▸ Tâche
Écrivez la suite du texte ci-dessous sur la Charte des valeurs québécoises et l'accès des immigrants à l'emploi, en reprenant juste après sa dernière phrase.

▸ Extrait fourni
****

Un article publié dans le Devoir du 12 septembre dernier faisait état de la publicité qu’un hôpital ontarien publiera sous peu dans un journal étudiant de l’université McGill, profitant des débats autour de la Charte des valeurs québécoises pour venir recruter des professionnels de la santé au Québec voir l'article. La publicité, qui présente une jeune médecin voilée, souriante, l’œil intelligent et pleine d’assurance, m’a vivement interpellée, en ce qu’elle narguait de manière frontale le débat qui a présentement cours au Québec. Le Devoir a traduit le slogan de la publicité par « On ne se soucie pas de ce qui recouvre votre tête, mais de ce qui est dans votre tête ». Une réponse claire, sans ambiguité, qui donne à réfléchir sur la tournures des débats de ce côté de la rivière.
Crucifix ou pas,
qu'en est-il de l'intégration socioéconomique, de la dignité
et du pain ?
Je n’ai pas l’intention de m’attarder ici sur le caractère aberrant de
nombreuses déclarations faites par les membres du PQ (ils ne sont évidemment
pas les seuls, mais ils gagnent sûrement la palme), ni sur
l’instrumentalisation d’un ressentiment identitaire présent dans la
population québécoise à des fins électorales, malaise incroyablement
moussé et attisé par les médias. Au contraire, je veux insister sur le fait que
le débat actuel ne concerne pas que les questions de valeurs, identitaires ou
religieuses, mais aussi, et surtout - dans les faits - , l’intégration
socioéconomique des immigrants plus ou moins récents, leur accès au marché du
travail. Le travail étant le principal vecteur d’intégration et de
reconnaissance sociale pour tous les citoyens, il me semble
nécessaire d’insister sur cet aspect trop souvent éludé, parce que beaucoup
plus complexe et méconnu du grand public. D’autant plus que l’emploi et l’accès
à l’emploi ont subi des transformations profondes depuis les années 80,
précarisation et flexibilisation des conditions de travail et d’embauche,
explosion des catégories et des statuts d’emploi, transformations qui sont en
train de redéfinir la structure et le lien social dans leur ensemble. Bref, ce
qui me préoccupe, au delà de la xénophobie, du nationalisme ethnique et de
l’ignorance, ce sont les nouveaux obstacles bien concrets à l’intégration socioéconomique des immigrants qui découlerait de l’adoption de la Charte dans son
état actuel.
Au delà de ses nombreuses et tristes dérives, le débat autour de la
proposition d’interdire le port de signes religieux ostentatoires [sic] dans
les institutions publiques a en effet l’intérêt de donner à voir la relation
intime qui existe entre les politiques d’intégration socioéconomique des
immigrants et les politiques et débats plus larges autour des différents mode
de gestion de la diversité ethnoculturelle. Les politiques d’accès à l’emploi
dans la France postcoloniale, inspirées du modèle républicain de citoyenneté
juridique, soit l’égalitarisme politique comme mode d’appartenance à la
collectivité nationales, lequel refuse de voir dans l’appartenance à un groupe
culturel, religieux ou linguistique la source d’un handicap à compenser par la
loi, prennent des formes bien distinctes de celles inspirées du
multiculturalisme canadien qui lui, place le pluralisme ethnique au centre de
ses préoccupations et qui poursuivent l’objectif d’un renversement de la
hiérarchie ethnique (en théorie, avec toutes les ratés qu’on lui connait) [1].

****

▸ Matériel recueilli
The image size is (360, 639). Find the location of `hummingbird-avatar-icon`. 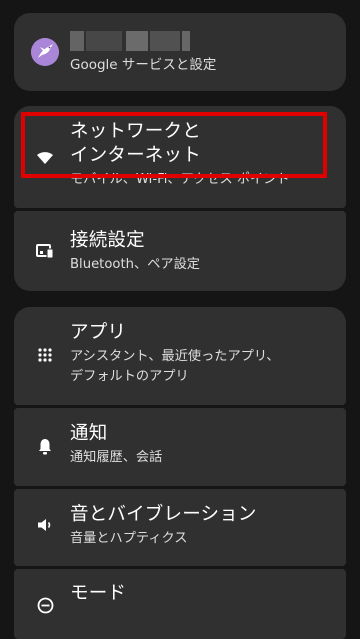

hummingbird-avatar-icon is located at coordinates (45, 52).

****

▸ Réponse
Politiques sociales générales et gestion de la compétition interindividuelle
pour le premier, politiques antidiscriminatoires ciblées et création d’élites
ethniques pour l’autre, ces dernières passant en grande partie par
l’intégration des groupes minoritaires dans les instances publiques [2].
Pour sortir des lieux communs et des procès d'intention ...
Un retour sur l’évolution de la politique québécoise de gestion de la
diversité ethnoculturelle et sur sa traduction dans les politiques d’accès à
l’emploi et d’intégration socioprofessionnelle des nouveaux arrivants
m’apparait nécessaire pour quiconque cherche à porter un regard
socio-historique le moindrement critique sur les débats actuels autour du
projet de Charte des valeurs québécoises.
Dès son adoption en 1975, la Charte
des droits et libertés de la personne du Québec inclut le droit au
respect des cultures d’origine par l’interdiction de discrimination par la
langue et l’origine ethnique ou nationale [3].
Seulement deux ans plus tard, la loi 101, qui entend faire du français le
véhicule de communication et d’intégration des immigrants, est voté, suivi de La
Politique québécoise de développement culturel en 1978. Cette dernière
introduit la notion de « convergence culturelle », qui impose comme projet
commun au trois groupes sociolinguistiques du Québec de se centrer sur
l’épanouissement de la culture du groupe majoritaire francophone, selon Denise
Helly, chercheur à l’INRS spécialisée dans les questions d’immigration, de
droit et de politiques. Très rapidement, le retour à un « pluralisme culturel »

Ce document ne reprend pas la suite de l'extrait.